News

Actions

Lingering anxiety persists 1 year after Boise mass stabbing

Posted at 5:28 PM, Jun 27, 2019
and last updated 2019-06-27 19:29:34-04

BOISE, Idaho (AP) — It’s been nearly a year since Boise experienced one of the most shocking crimes in the city’s history. The mass stabbing on that final day in June left physical and mental wounds that have begun to heal.

But for some in the refugee community, there’s still a lingering pain, Boise State Public Radioreports.

It was a perfect, sunny summer day last year when a quiet apartment complex off of State Street would become one of Boise’s most gruesome crime scenes.

“People were scattered across the apartment complex, both within apartments themselves, lying in the street and in the walkways,” said Boise Police Chief Bill Bones at a news conference the following day.

A 30-year-old homeless man named Timmy Kinner, who had a long and violent criminal record, had been staying with someone in the complex that week, prosecutors say. He was eventually kicked out.

The next day, he slashed his way through a child’s birthday party, according to police. The three-year-old birthday girl, Ruya Kadir, dressed as her own Disney princess, was surrounded by friends.

She later died from her wounds, while eight other children and adults were treated at local hospitals. Each of them were refugees.

“This was a brutal crime, not just against the individuals involved, but against the families and the very fabric of our community,” Bones said at the news conference.

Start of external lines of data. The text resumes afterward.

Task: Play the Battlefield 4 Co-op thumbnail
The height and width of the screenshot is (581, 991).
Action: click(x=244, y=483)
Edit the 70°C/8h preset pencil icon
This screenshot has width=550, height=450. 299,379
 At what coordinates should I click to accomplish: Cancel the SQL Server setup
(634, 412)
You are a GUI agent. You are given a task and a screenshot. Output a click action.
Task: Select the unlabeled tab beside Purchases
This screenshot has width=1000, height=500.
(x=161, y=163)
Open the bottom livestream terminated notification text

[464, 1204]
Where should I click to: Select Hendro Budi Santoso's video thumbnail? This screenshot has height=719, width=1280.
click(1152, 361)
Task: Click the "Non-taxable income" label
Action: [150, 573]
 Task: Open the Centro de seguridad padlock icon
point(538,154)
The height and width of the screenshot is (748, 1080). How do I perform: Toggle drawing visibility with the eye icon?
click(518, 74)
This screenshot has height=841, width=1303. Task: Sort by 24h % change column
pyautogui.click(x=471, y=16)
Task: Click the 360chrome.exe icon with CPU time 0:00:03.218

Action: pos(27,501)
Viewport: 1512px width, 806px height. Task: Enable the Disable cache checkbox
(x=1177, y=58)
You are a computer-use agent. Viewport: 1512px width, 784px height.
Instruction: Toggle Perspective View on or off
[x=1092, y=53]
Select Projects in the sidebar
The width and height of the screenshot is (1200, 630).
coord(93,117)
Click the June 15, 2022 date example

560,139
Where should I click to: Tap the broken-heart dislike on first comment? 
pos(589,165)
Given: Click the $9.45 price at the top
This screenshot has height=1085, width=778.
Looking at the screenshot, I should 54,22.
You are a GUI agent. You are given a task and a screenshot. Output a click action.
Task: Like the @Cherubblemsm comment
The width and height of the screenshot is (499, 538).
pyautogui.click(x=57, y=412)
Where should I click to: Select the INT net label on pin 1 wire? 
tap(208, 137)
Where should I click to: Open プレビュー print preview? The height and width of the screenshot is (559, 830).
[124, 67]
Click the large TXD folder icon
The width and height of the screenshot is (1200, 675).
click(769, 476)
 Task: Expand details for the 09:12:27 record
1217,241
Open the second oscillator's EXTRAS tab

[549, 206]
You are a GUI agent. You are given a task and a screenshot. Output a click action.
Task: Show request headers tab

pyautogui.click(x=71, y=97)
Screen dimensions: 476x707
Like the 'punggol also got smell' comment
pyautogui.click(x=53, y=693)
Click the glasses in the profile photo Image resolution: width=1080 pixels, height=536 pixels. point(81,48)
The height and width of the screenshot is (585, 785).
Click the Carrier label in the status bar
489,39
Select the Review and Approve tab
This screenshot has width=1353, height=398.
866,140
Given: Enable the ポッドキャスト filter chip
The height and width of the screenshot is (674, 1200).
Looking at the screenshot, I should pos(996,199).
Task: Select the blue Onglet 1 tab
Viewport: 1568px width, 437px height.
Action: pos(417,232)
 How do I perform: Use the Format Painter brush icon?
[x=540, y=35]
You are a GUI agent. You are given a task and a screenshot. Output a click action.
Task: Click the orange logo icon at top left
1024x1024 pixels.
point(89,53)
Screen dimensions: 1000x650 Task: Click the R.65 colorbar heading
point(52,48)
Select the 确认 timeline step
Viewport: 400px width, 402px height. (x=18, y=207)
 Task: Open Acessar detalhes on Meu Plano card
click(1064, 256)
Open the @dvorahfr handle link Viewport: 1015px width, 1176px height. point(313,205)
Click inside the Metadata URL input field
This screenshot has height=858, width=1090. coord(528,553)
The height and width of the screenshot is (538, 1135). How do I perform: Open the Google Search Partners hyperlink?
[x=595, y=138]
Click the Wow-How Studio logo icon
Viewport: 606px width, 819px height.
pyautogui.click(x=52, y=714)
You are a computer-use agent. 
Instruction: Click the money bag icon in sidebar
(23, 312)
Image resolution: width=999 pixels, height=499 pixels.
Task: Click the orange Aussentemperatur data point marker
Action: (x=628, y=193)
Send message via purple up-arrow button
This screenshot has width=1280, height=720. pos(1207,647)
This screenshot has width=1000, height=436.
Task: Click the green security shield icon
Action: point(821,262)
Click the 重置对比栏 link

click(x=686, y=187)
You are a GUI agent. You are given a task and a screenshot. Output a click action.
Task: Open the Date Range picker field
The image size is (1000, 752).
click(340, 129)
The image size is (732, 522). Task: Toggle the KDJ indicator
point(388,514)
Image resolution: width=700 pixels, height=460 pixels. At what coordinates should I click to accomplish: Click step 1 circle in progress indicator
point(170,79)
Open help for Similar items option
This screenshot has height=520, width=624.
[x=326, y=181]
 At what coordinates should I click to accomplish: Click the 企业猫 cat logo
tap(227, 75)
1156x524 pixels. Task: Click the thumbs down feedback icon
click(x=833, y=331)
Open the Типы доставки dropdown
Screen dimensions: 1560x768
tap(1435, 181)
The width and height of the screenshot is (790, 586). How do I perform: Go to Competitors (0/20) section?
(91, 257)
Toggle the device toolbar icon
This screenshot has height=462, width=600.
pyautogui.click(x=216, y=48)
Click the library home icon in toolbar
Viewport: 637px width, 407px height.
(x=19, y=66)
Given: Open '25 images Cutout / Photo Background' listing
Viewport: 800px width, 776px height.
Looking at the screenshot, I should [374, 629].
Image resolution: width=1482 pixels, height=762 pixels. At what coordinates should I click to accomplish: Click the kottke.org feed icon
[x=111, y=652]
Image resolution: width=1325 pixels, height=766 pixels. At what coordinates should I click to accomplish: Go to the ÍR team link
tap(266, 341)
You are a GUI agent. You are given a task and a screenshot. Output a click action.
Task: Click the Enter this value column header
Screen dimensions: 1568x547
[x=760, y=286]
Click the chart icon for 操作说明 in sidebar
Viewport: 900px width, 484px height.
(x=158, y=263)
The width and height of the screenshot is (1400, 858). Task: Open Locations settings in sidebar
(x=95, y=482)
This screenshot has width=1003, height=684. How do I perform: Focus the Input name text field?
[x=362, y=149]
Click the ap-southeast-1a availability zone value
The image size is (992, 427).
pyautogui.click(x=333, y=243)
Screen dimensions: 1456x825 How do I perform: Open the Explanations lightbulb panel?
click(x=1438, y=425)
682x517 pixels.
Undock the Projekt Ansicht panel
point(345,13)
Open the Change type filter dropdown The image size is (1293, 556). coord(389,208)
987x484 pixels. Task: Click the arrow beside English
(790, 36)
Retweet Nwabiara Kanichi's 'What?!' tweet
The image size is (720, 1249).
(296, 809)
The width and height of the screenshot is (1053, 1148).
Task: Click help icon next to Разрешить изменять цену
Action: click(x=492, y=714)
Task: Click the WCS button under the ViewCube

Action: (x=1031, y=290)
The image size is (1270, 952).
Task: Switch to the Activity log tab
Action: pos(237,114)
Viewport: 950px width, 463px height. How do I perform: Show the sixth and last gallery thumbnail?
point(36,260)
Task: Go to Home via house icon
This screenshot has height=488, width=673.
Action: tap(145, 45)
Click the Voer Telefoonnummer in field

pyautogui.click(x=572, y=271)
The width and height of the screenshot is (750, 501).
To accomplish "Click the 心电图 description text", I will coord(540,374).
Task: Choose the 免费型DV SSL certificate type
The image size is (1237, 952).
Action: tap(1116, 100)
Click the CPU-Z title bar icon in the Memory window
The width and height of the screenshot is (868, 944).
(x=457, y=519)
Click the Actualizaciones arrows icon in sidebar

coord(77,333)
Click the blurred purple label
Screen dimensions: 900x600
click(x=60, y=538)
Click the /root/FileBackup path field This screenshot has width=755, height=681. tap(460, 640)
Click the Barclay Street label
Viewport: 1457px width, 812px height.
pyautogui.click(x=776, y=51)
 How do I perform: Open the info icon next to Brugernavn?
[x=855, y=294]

Ruya’s mother, Bifituu Kadir, has since sued the owner and property manager of the apartment complex, Kinner, as well as the person who let him stay there. That suit is still ongoing, as is the criminal case against Kinner. He’s been deemed mentally unfit to stand trial — for now. He faces several felony counts, including first-degree murder. Prosecutors are seeking the death penalty.

In April, a judge issued a gag order, forbidding any potential witness in the case from talking to the media.

Alwaleed Abdullah wasn’t at the Wylie Lane apartment complex that evening.

“I got a call from family and friends mentioning that there was an attack,” Abdullah said.

He works two night shift jobs - one as a caregiver and another as a supervisor for a janitorial company.

His family and friends told him fellow Iraqi refugees got hurt in the attack. Abdullah escaped violence in Baghdad just a few years ago. His aunt was murdered there.

“I felt really shocked because we didn’t expect such a thing to happen in Boise. (I consider) Boise as very safe,” he said.

When he left work the next morning, Abdullah took flowers to a makeshift memorial near the scene where firefighters were hosing off blood from the concrete.

Others joined him. Some taped signs to a rail overlooking the nearby canal. One said, “No matter where you are from, we’re glad you’re our neighbor!” in three different languages.

All of this happened just two days before he and his now wife, Fatimah Abbood, were supposed to get married. They postponed the wedding out of respect for their friends recovering in the hospital, but celebrated with them all a couple months later.

Both of them joined hundreds of others in packing the streets around Boise City Hall a few days after the attack at a vigil to pray for the victims.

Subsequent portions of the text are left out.